[Bug 544] - issues about storageType and attributeDomain

Mon Sep 2 10:29:37 PDT 2002

http://bugzilla.ecoinformatics.org/show_bug.cgi?id=544

jones at nceas.ucsb.edu changed:

           What    |Removed                     |Added
----------------------------------------------------------------------------
                 CC|                            |eml-dev at ecoinformatics.org

------- Additional Comments From jones at nceas.ucsb.edu  2002-09-02 10:29 -------
Thanks for the comments on these data typing issues, Dan.  There are two
distinct issues you raised, which I will address separately:

1) Enumerated domain doesn't allow a simple list without definitions

   This is true, and intentional.  When data are distributed, it is critical to 
   know the definitions for the string values that are present in the data 
   entity.

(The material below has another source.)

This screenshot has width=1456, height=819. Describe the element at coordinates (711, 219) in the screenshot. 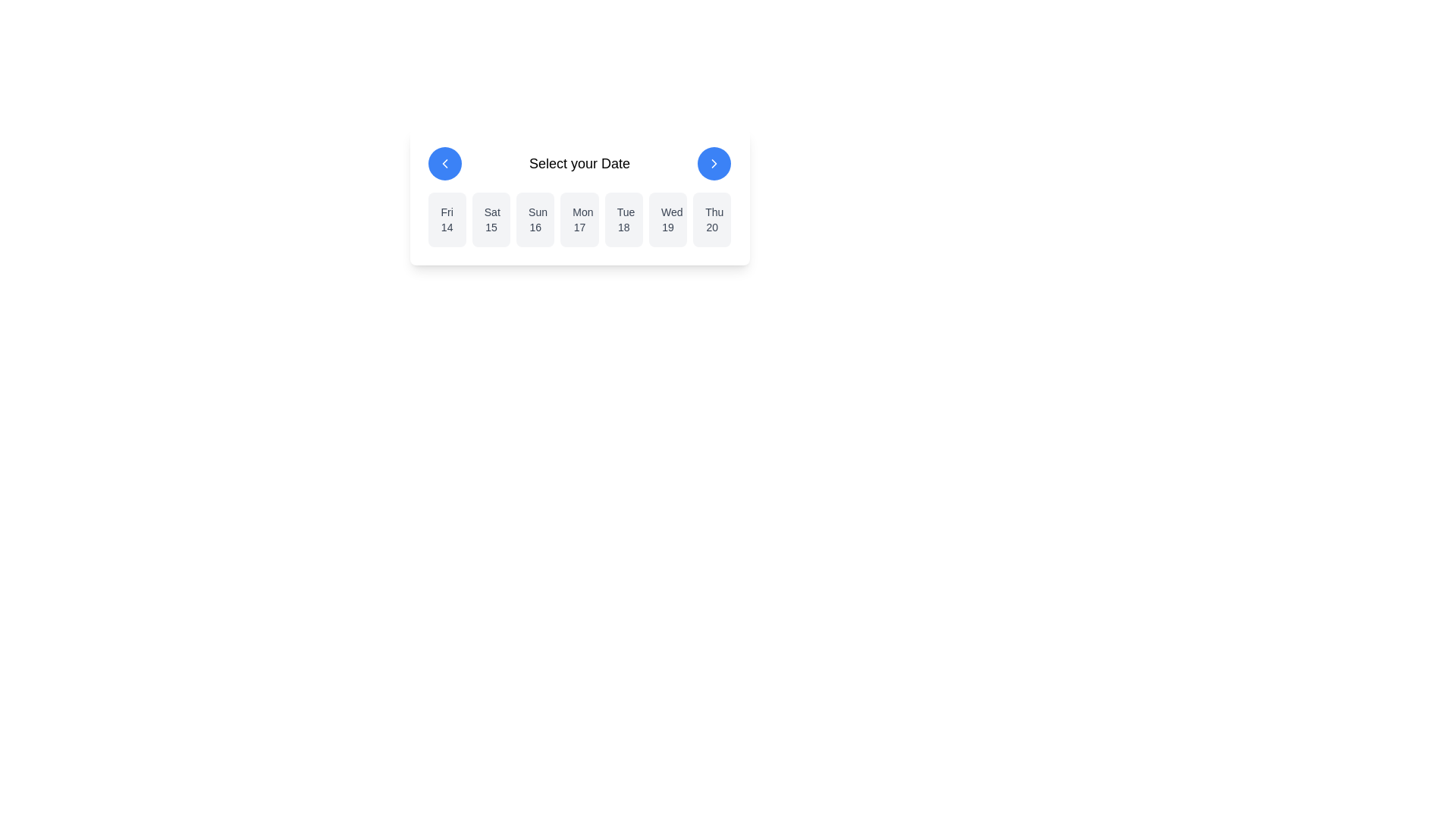

I see `the button representing Thursday, the 20th of the month` at that location.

String values or enumerated lists are generally codes that represent 
   some type of measurement (e.g., HIGH, MEDIUM, LOW), or are names of 
   sampling locations (e.g., SUBPLOT4).  
   In either case, it is critical to have the definition.  From a data re-use
   or data preservation perspective, can you show a case where it would be 
   acceptable to not have a definition of an enumerated value?  If so, I would
   agree that we should consider relaxing this requirement, but for now I think 
   it is a fundamental part of the definition of an enumerated attribute.

2) XML Schema data types used in storageType overlap with attributeDomain

   Also true, but the two fields serve different purposes.  
   The storageType of an attribute is an indication of the type that might be 
   used to represent the value in a data management system, such as 
   a database or programming language.  It is not actually an 
   expression of the true domain, as it may in fact be defined slightly 
   differently than the attributeDomain (e.g., storageType might be "character" 
   while the domain might be a restricted list of character values).

   That we recommend XML Schema Datatypes (which allow restrictions) for the 
   storageType does not change the need for an independent specification of the 
   domain.  If someone were to use a different type system for the storageType, 
   especially one which didn't have the restriction capabilities that XML Schema 
   Datatypes does, then the elimination of attributeDomain would be problematic.
   So, basically, attributeDomain is a required expression of the domain, while
   storageType is an optional expression of the likely type from some 
   (hopefully common) type system (e.g., Oracle datatypes, Java datatypes,
   XML Schema data types). One might think of storageType as a hint to 
   automated processing systems as to how one might represent the values of 
   the attribute.  storageType was originally repeatable, and one might
   argue that it should be repeatable so that the type from multiple systems
   can be indicated.  I think that would be a positive change.

In summary, although you make cogent points, I don't think that we should make
substantial changes to the model at this time.  I will, however, revise the
schemas to try to clarify the documentation with respect to these issues, and to
make storageType repeatable.  Comments?  In the absence of further comments,
I'll close this bug this week.  Thanks.